Residents and visitors are advised to avoid swimming in the ocean, rivers, creeks and lagoons during a flood event, and for at least three days after the rain has stopped. Residents should also avoid swimming if there are signs of pollution such as discoloured water, oil or scum on the water, and litter or other debris floating in the water or on the tide line.
If participating in flood clean-up activities, people should:
- ensure that feet are covered and always wear gloves
- always wash hands thoroughly with soap or alcohol-based hand cleanser.
- cover cuts and abrasions; and
- if you cut yourself on something that has been contaminated with floodwater, check with your GP about your tetanus vaccination.

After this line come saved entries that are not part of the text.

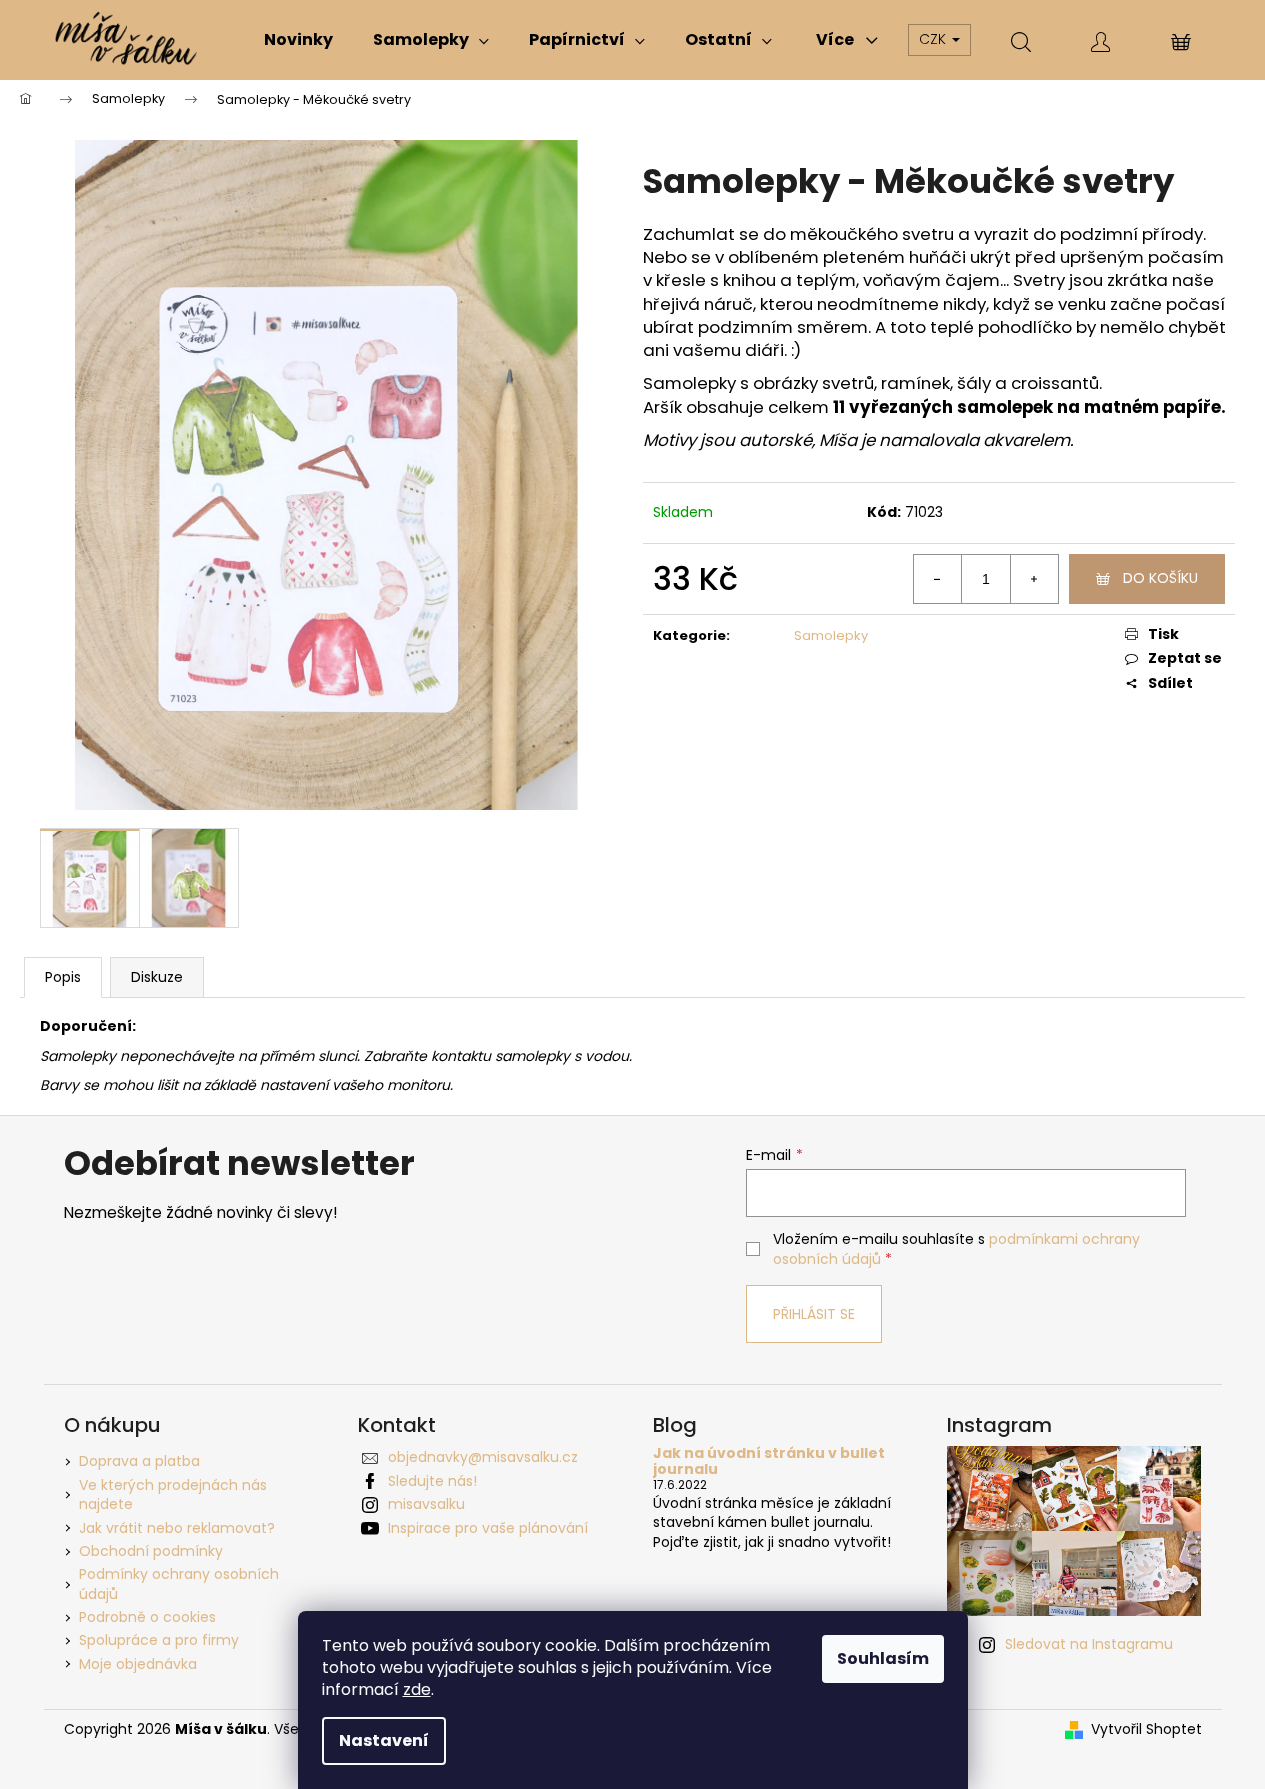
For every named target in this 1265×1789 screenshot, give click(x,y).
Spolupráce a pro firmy (159, 1640)
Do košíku (1160, 578)
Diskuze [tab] (157, 977)
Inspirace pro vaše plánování (488, 1528)
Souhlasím (883, 1658)
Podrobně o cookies (147, 1617)
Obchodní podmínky (151, 1551)
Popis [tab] (63, 977)
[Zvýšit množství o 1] (1034, 579)
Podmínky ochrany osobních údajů (179, 1583)
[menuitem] (298, 40)
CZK (934, 39)
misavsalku (426, 1504)
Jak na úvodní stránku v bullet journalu (769, 1461)
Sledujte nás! (432, 1481)
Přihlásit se (814, 1314)
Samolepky (831, 635)
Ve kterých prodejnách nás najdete (173, 1494)
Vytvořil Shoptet (1146, 1729)
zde (417, 1689)
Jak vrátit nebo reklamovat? (177, 1528)
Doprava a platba (139, 1461)
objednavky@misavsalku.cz (483, 1457)
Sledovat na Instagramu (1089, 1644)
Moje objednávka (138, 1664)
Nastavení (384, 1740)
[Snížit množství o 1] (938, 579)
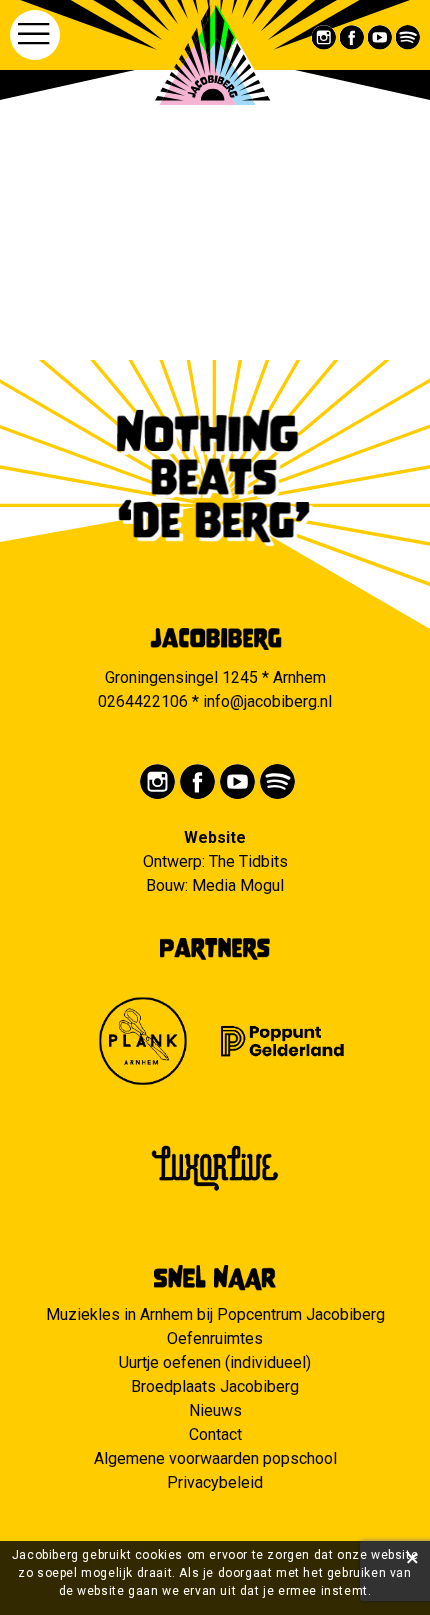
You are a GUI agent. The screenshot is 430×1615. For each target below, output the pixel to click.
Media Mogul (238, 885)
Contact (215, 1434)
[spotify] (408, 37)
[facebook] (352, 37)
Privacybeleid (215, 1482)
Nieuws (215, 1410)
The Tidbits (248, 861)
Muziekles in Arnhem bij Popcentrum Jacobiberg (215, 1314)
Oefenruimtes (215, 1338)
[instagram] (324, 37)
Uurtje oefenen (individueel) (215, 1362)
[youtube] (380, 37)
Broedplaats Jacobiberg (215, 1386)
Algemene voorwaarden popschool (215, 1458)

“To avoid illness, it is important to wash hands with soap and clean water after participating in any flood clean-up activities, and before eating or handling food,” Mr Corben said.
Hints for staying healthy during floods and while cleaning up:
- Wear gloves and suitable footwear when removing mud or debris from homes or yards.
- Yards can be raked to remove debris and if necessary, hosed down.
- Don’t try to check electrical appliances and other equipment yourself, seek professional help.
- Discard any tinned food that has no labels, as well as perishable food that has been out of refrigeration for more than 4hours. If freezer door is kept shut, frozen food will not spoil for at least 24 hours.
- Have septic tanks or pipes professionally inspected or serviced if you suspect damage.
- Avoid being bitten by mosquitoes, cover up with light-coloured clothing, use roll-on insect repellent on exposed skin and apply every few hours.
- To avoid creating mosquito breeding sites in your yard by emptying out pot plant bases and removing all water-holding rubbish.
- When cleaning up, consider your personal health, drink plenty of clear fluids, do not wait until you are thirsty. Take breaks when you can, watch out for heat stress.